Viallon [25] has shown that in patients admitted to ER for a suspected infection mortality is correlated with PCT levels, the simplified acute physiology score and serum lactate. Likewise De Kruif [13] has shown that the PCT level at admission was associated with admission to Intensive Care and duration of hospitalization.

Similarly Uusitolo-Seppälä [26] has shown that the parameters associated with sepsis severity are PCT and interleukin-6.

It is advisable to measure PCT in the initial evaluation phase, in the same way as C-reactive protein or leukocytes are measured in the context of inflammatory response evaluation.

Based on our own experience and that of our department, we have incorporated PCT into a sepsis management algorithm, as an addition to clinical evaluation (Fig. 1).

In the light of the data in the literature, we have selected a PCT threshold of 1 ng/mL.

CONCLUSIONS

Procalcitonin is a marker of bacterial infection. Discriminatory threshold values appear to differ according to the clinical situation, patient characteristics, the type of microorganism and how the inflammatory reaction is triggered.

Procalcitonin loses its usefulness in identifying bacterial infection where patients have been pretreated with antibiotics, or in the event of bacterial infection without a systemic inflammatory response; hence the importance of a precise analysis of patients’ characteristics. 

PCT can assist with the early evaluation of sepsis severity, but it must be combined with clinical evaluation.

New studies on PCT-guided antibiotics prescription in lower-respiratory-tract infection are necessary, but first and foremost, antibiotics prescription must be carefully considered on the basis of the patient’s clinical characteristics, and the duration of treatment must be clearly established.

In fact, in our emergency medicine room, we find that PCT is a useful adjunct to the clinical reasoning process, helping us to identify bacterial infections when clinical characteristics are insufficient: suspected bacterial meningitis with no bacteria CSF gram stain, in some cases of spontaneous bacterial peritonitis, and in AECOPD patients in whom the clinical assessment does not yield enough information.
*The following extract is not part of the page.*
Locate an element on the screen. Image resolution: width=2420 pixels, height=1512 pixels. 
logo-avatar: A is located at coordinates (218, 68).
PCT is also used for initial assessment of the severity of septic syndromes when the characteristics are difficult to interpret. However, in each of these situations, we do not use identical threshold levels.
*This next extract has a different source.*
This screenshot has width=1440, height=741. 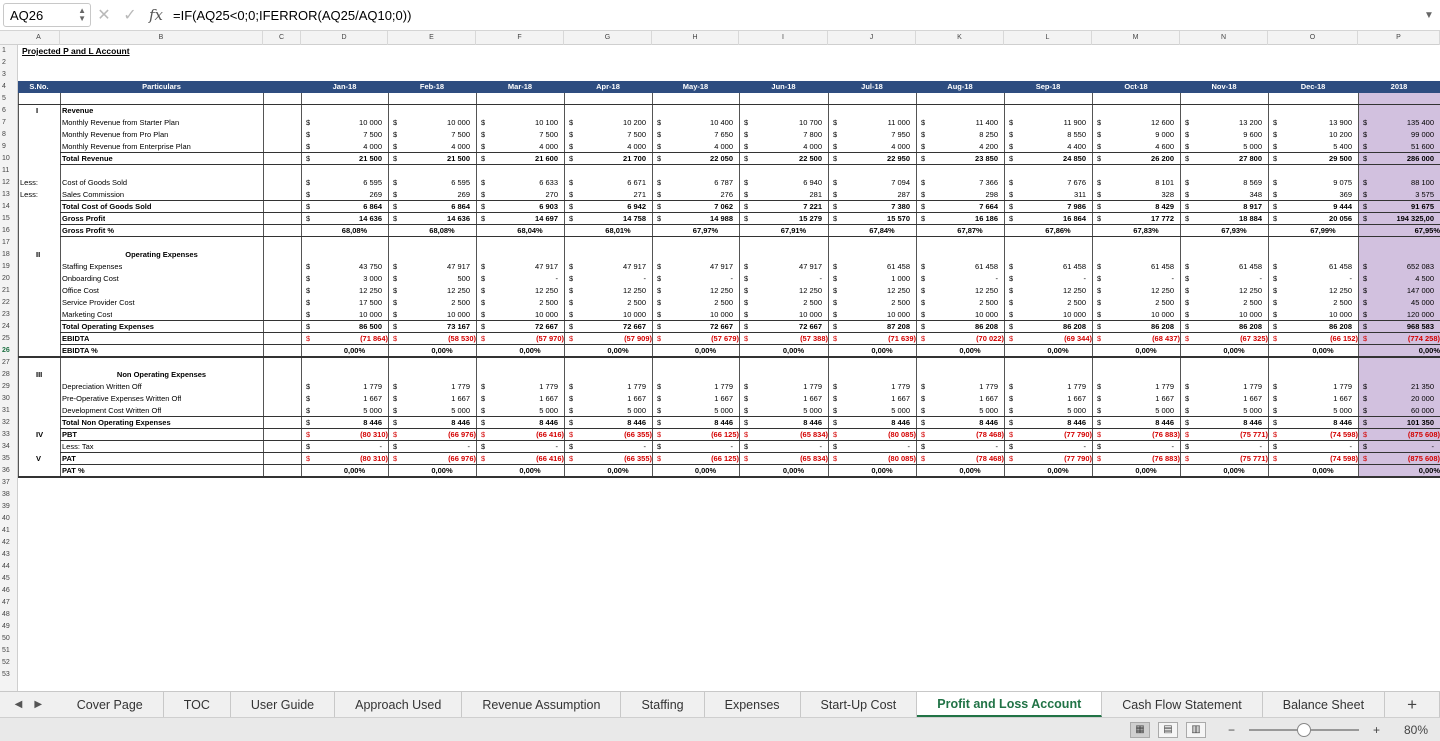 I want to click on name-box-stepper-icon: ▲ ▼, so click(x=82, y=15).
The case-specific thresholds that we use are in the range of 0.20 ng/mL to 1 ng/mL. Furthermore, their interpretation varies in accordance with the available clinical data, such as the type of infection or microorganism under discussion, the intensity of the inflammatory reaction that is estimated, the duration of any previous antibiotic therapy, and patient characteristics (immunodeficiency, neutropenia, infection site, etc.)